İstanbul Sözleşmesi denen ibretlik belge ile aile birliğini ortadan kaldıran, eş cinselliği teşvik eden ve hatta savunan korkunç bir yapının oluşmasını yasal güvence altına aldırdılar. 
Baba on üç, on beş yaşındaki kızının tanımadığı erkeklerle dolaşmasına izin vermediği için evden uzaklaştırma cezası ile cezalandırılıyor. 
Korkunç bir şey... 
Namusumuza sahip çıkamıyoruz. 
Çıktığımız anda devletin müdahalesi ile karşı karşıya kalıyoruz. 

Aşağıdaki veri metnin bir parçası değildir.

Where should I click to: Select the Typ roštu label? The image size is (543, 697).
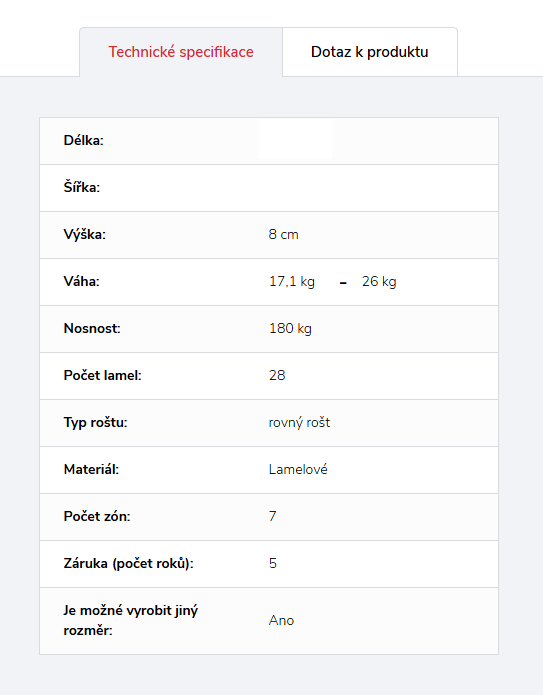click(96, 422)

Aile birliğimiz, gelenek ve göreneklerimiz, namus anlayışımız, ahlaki değerlerimiz bu iğreç sözleşme ile bitiriliyor. 
Çok mücadele ettik. 
Çok yazılar yazdık. 
Sonuçta sayın Erdoğan’da doğruyu gördü. 
Erdoğan’ın güçlü liderlik iradesi ile şükürler olsun bu utanç belgesinden kurtulduk.
***
    Değerli okurlarım; neden bunları yazdım. 
Lütfen dikkat edin. 
Bu alçaklar bize uygun olmayan, ülkemizin bölünmesine, parçalanmasına, ayrışmasına zemin hazırlayan bir demokrasi anlayışını bize kabul ettirdiler. 

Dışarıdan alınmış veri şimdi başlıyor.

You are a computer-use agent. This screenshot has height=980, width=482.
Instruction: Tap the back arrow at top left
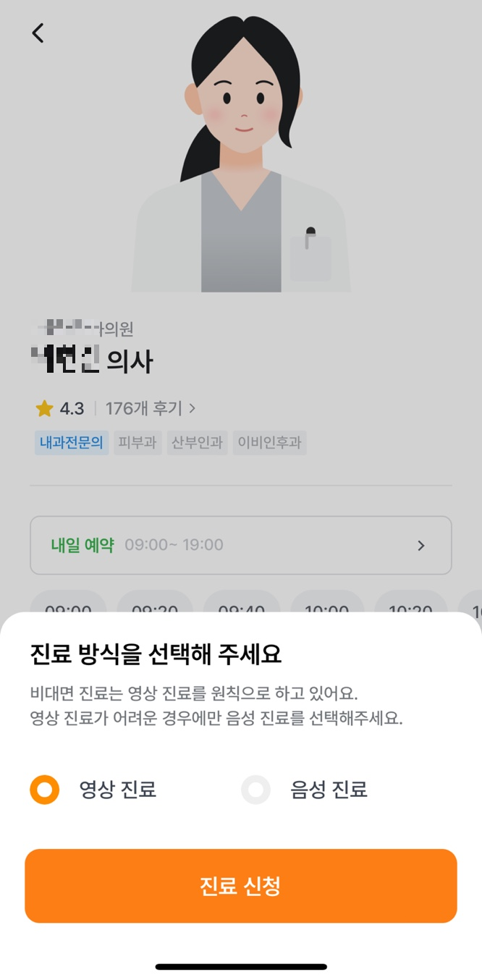(x=38, y=33)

Başta kendi ülkelerinde ve dünyanın hiç bir ülkesinde olmayan bir çok anlayışı bize demokrasi ve ifade özgürlüğü anlayışı diye enjekte ettiler. 
Anayasamızı ve yasalarımızı da bu doğrultuda dizayn ettiler. 
Örneklendirmek gerekrse örneklendirelim. 
"Ben bu devletin düşmanıyım, bu devleti yıkmak benim meşru hakkımdır" diyen birilerine, ifade özgürlüğü nedeni ile devlet ve yasalarımız hiç bir şey yapamıyor. 
Dünyanın hiç bir ülkesinde böyle bir ifade kullanamazsın... 
Devletimizin şanlı ordusuna faşist ve işgalcı demek suç değil… 
İfade özgürlüğüdür. 
Bu ülkede özerklik ilan edeceğiz demek suç değil… 
İfade özgürlüğüdür. 
Vatanımızın bütünlüğüne kast eden bu demokrasi ve ifade özgürlüğü anlayışının da İstanbul Sözleşmesinde olduğu gibi Cumhurbaşkanımızın güçlü iradesi ile çöpe atılarak bu iğrenç anlayıştan kurtulmak zorundayız. 
Kendi kültürümüze uygun bir demokrasi anlayışı imal etmek mecburiyetindeyiz. 
Demokrasi, ifade özgürlüğü gibi anlayışların, önce vatan anlayışı ile bütünleştirilerek, Anayasa ve yasalarımızı da bu doğrultuda yeniden yapılandırmalıyız.
    Bu konu seçimden hemen sonra gündemin birinci maddesi olmalıdır. 
Ülkemiz için hayati bir meseledir. 
Aksi taktirde vatan hainlerinden kurtulabilme şansına ulaşamayız. 
Vatana ihanet yasası mutlaka çıkarılmalı…
Avrupa Birliği’nin dayatmaları ile yasal güveceye almış olduğumuz her şey yeniden gözden geçirilmelidir. 
Bin yıl boyunca cihana hükmeden bir devlet geleneğimizi elimizin tersiyle itip, Avrupa’nın kurduğu tuzaklara teslim olan bir esir pozisyonundayız. 
Bize uygun olmayan anlayışları yasal güvenceler çerçevesinde, demokrasinin gereği diye toplumumuza zorla kabul ettirmek bir işgal anlayışının sonucudur.
    Avrupa Birliği üyeliği eksik olsun... 
Biz böyle bir birliğe muhtaç değiliz. 
Onlar bize muhtaç… 
***
Değerli devlet başkanımızın yirmi yıllık performansı ve dünya liderliği bizi her anlamda bağımsız bir yapıya kavuşturmuştur. 
Tüm dünya devletlerinin kapıları bize açıktır. 
Her şeyimiz var. 
Madenlerimize ulaşabiliyoruz. 
Petrol ve Doğalgaz gibi yer altı kaynaklarımız denetimimiz altındadır. 
Askeri olarak kimseye ihtiyacımız olmadan ülkemizi en iyi bir şekilde koruyabilme yeteneğine sahibiz. 
Kimse bizi tehdit edemez. 
Kıssacası ülkemizi biz yönetiyoruz. 
***
    Bu mektupları göndermeye devam edeceğim. 
Ta ki sonuç alıncaya kadar… 
İlgililer mektuplarımı Cumhurbaşkanıma ulaştırmada ihmal ediyorlarsa yanlış yapıyorlar. 
İlgili zevatın dışında da ulaşırım. 
İhmallerini tesbit ettiğimde bunun bedelini Cumhurbaşkanıma ödemek zorunda kalırlar. 
Umarım herkes görevini düzgünce yapar. 
Böyle bir olumsuzluğa meydan verilmez.